Footage shows the Thwaites’ underbelly is melting much faster and will be gone soon.

Using a torpedo-shaped undersea robot called IceFin, scientists have filmed the famous Thwaites Glacier’s underbelly, concluding from the video that it’s melting at a much faster speed that calculated earlier and will disappear relatively soon.

The Florida-sized ice shelf floating off the coast of Antarctica will cause the ocean level to rise about 30 centimeters within a few years, if it collapses, while its complete destruction will add a volume pushing water level another three meters by tugging nearby chunks of ice, a group of scientists explained in two papers (one, two) for the journal Nature. 

Location of the Thwaites Glacier in Antarctica. Credit: RBS

Researchers said after examining what is called the Doomsday giant that it is fairly simple underneath, flat underside, though the robot found that 10 percent of it is way more complex.

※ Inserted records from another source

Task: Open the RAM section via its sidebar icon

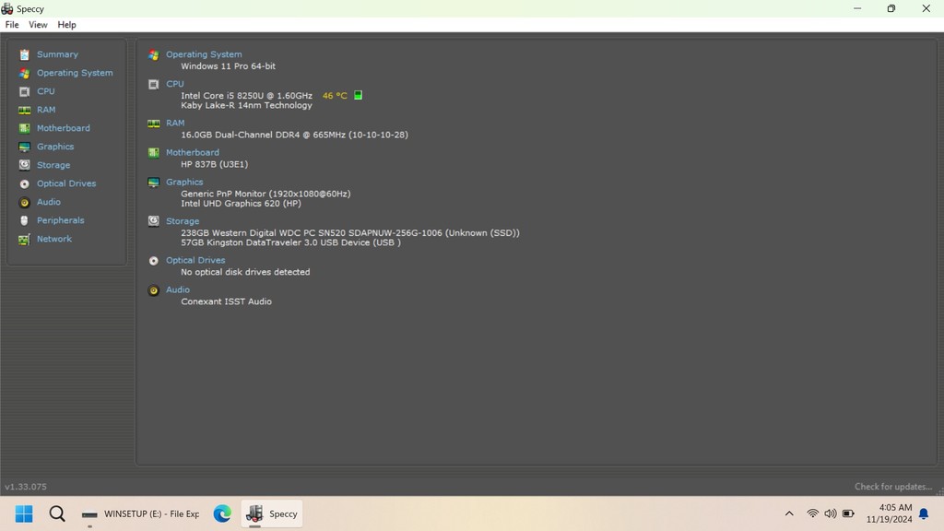Action: (26, 110)
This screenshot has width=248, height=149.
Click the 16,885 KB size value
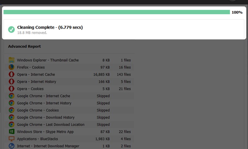pos(101,74)
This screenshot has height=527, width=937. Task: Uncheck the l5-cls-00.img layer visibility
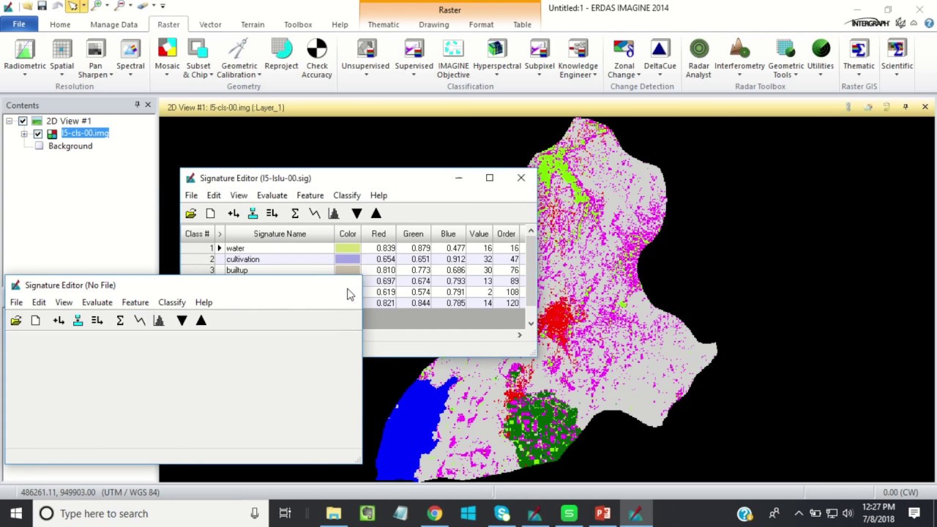[38, 134]
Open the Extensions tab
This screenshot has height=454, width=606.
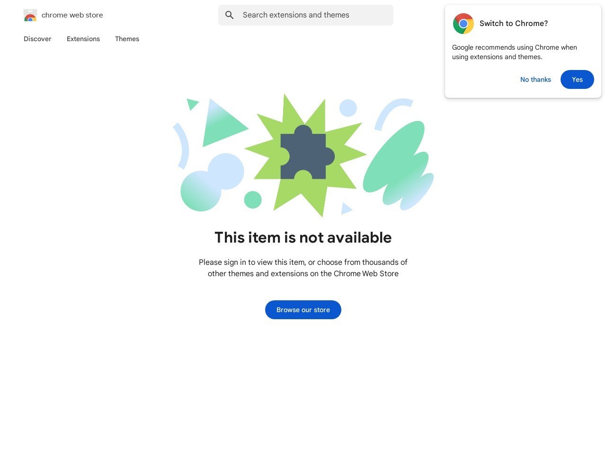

There are terraces, for instance, of vertical walls over 9 meters high where melting is happening much faster than in flat areas. That small portion is contributing 25 percent of the melting that they could see.

And it’s even worse: as those features melt, they may be sending shocks through the system.

The Thwaites’ melting isn’t due to rising atmospheric temperatures above, but from rising ocean temperatures below. Its grounding line has retreated some 16 kilometers inland since the late 1990s, which means that now more of the glacier’s ice is making contact with warm saltwater.

Icefin also measured the salinity, temperature, and oxygen content of the water, giving scientists fresh data to compare with past figures.

They observed that where the glacier’s underside is smoother, melting is happening at a much slower rate than where the topography is jagged. That’s because a layer of cold water rests where the ice is flat, insulating it from warmer ocean water like a liquid blanket. But where the topography is sloped and irregular, there are more vertical surfaces where warm water can attack the ice, including making incursions from the side, the study said.

Understanding how Thwaites Glacier is breaking apart is important to figure out how quickly it will make sea levels rise. Right now, scientists use simple models to predict this, assuming the ice underneath is mostly flat or sloped. That's because they lacked advanced tools like IceFin to explore these areas in detail or computer power to process data about a complex and vast region.

The discoveries made by Icefin help make better models of the glacier. It's like a puzzle piece that helps us understand the stability of Antarctica.